- [Task objective]
Duplicate the listing lines word for word, starting with the line that contains "Select the Paused count card" and continuing through the line that contains "This screenshot has height=482, width=856.".

Element lookup records:

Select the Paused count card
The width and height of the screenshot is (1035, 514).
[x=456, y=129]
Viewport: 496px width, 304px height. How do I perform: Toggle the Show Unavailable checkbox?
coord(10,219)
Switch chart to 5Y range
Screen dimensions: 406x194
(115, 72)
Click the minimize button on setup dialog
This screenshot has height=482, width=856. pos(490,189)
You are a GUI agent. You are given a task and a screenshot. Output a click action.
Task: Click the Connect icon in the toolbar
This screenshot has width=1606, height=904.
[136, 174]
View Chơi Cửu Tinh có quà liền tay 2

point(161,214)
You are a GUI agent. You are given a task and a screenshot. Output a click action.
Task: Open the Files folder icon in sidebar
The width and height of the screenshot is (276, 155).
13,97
==
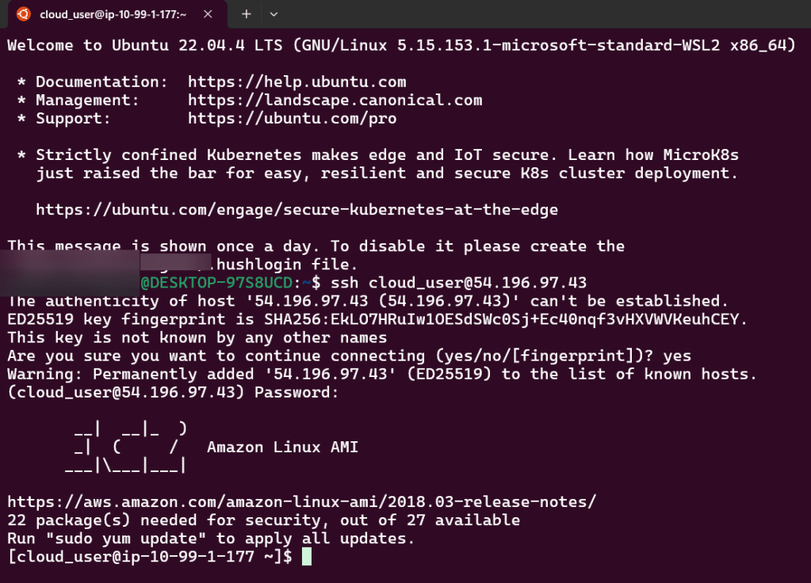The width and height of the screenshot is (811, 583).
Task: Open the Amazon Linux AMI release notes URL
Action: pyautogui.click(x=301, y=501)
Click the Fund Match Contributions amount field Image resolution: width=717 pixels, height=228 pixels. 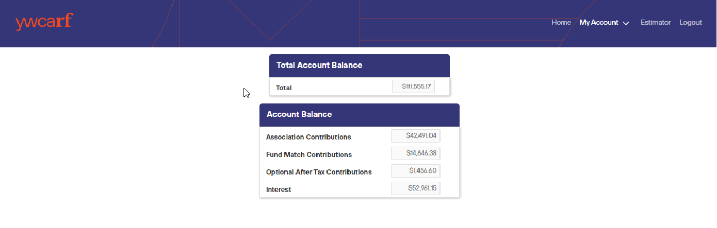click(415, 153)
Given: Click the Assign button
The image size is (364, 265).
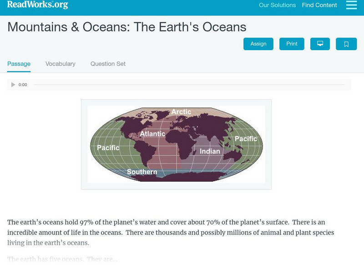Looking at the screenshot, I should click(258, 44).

- [Full response]
Select the Paused count card
The width and height of the screenshot is (1035, 514).
[x=456, y=129]
Viewport: 496px width, 304px height. How do I perform: Toggle the Show Unavailable checkbox?
coord(10,219)
Switch chart to 5Y range
Screen dimensions: 406x194
(115, 72)
Click the minimize button on setup dialog
This screenshot has height=482, width=856. pos(490,189)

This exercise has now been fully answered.